I’m just back from Toronto for Hot Docs, the largest documentary film festival in North America. This was my first time to this festival and in fact my first time visiting Toronto, and I must say, I am smitten with both.

Some of my favorite films and filmmakers of the festival also took home prizes:

THE BOXING GIRLS OF KABUL is highly recommended. It won the “Inspirit Foundation Pluralism Prize.” I don’t know what that is, but the prize was $10K. I may be biased on this one, as the filmmaker is a friend of a friend. However, I hung out with a group after that included civilians (IE. not doc geeks) who had been dragged along. It was interesting to hear these folks talk about how emotional the viewing experience was for them. In my filmmaker head, I thought “wow, that was well done,” but hearing these folks who rarely watch docs at all talk, it really validated it.

THE WORLD BEFORE HER won best doc at Tibeca and best Canadian doc at Hot Docs, and this praise is well-earned. The film explores the role of women in modern India through the parallel stories of two groups of women: one training for the Miss India beauty pageant, the other training as Hindi militants. The result is an excruciating emotional complexity that I found genius.

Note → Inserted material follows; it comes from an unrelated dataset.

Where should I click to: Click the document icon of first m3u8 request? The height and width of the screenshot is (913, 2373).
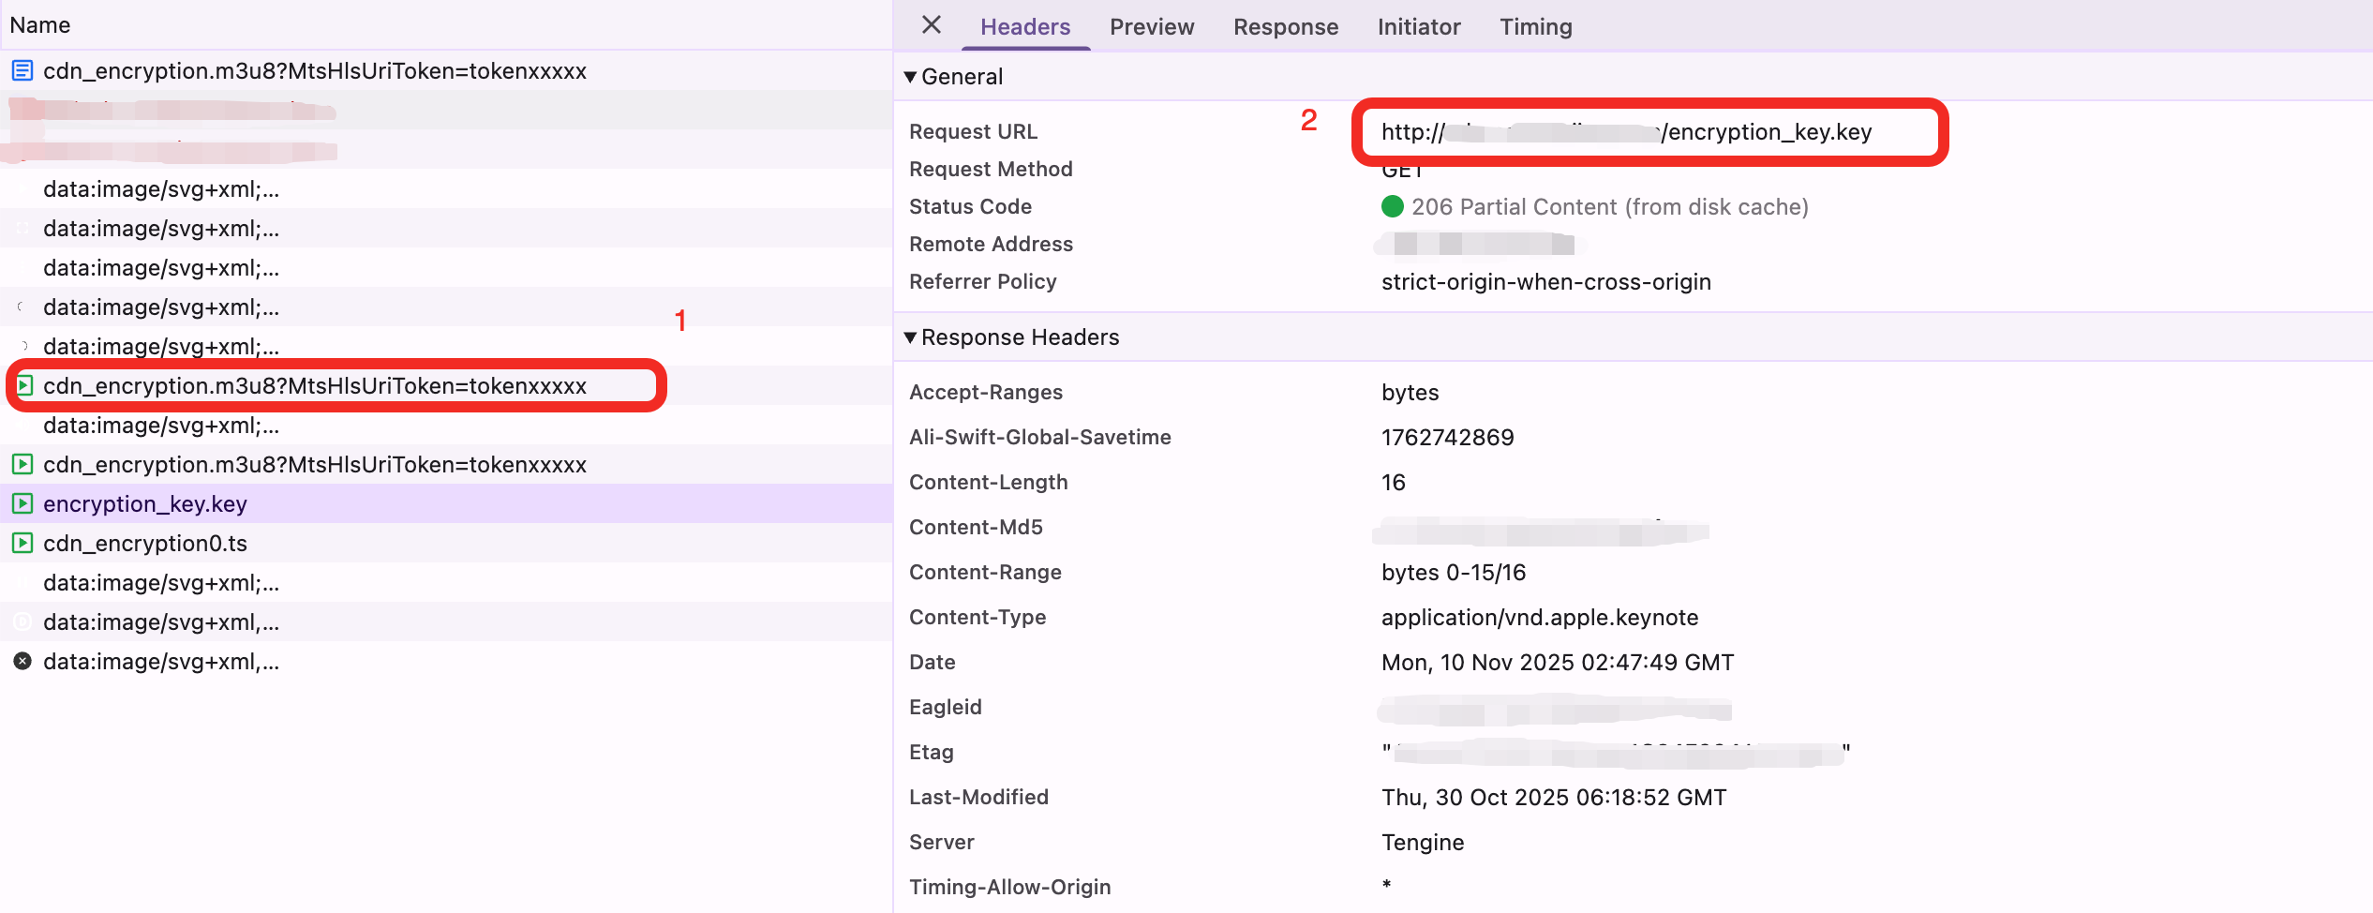click(22, 71)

Then there is the winner of best international feature, CALL ME KUCHU. Again, I am biased, as this film has previously received a Garrett Scott award, and so I was tracking it and had an easy in to connect with the filmmakers and they were generous enough to share a portion of their Hot Docs experience with me.

With that said, CALL ME KUCHU is one of those unique, magical, devastating moments in documentary. This film is something very, very special, and talking to people here, there is the feeling that despite it’s serious subject matter and African locale, it could really be seen widely in the U.S. This would be so good on so many levels. I don’t want to say too much, except see the film if you can, and maybe don’t even watch the trailer, gives away too much of the story IMO.

I don’t think I have ever been to a festival where I agreed so thoroughly with the award winners.

I wanted to mention one other film that made me happy:

BEAUTY IS EMBARRASSING was a great way to end the festival. It is the story of Wayne White, the set designer and puppeteer who broke out with Pee Wee’s Playhouse, has been a creative force behind all kinds of funky TV, and now has re-invented himself as a fine artist.

I was hoping to finally really love a film at Hot Docs that was not cut-to-the-bone serious, and this was that film. Funny thing is, I rode the airport shuttle at Full Frame with this guy. He mentioned he was the subject of a film, but he didn’t really go into it. We were about to get coffee at the airport, and then got separated. I feel like a boob for not knowing who he was at the time – he’s a genius.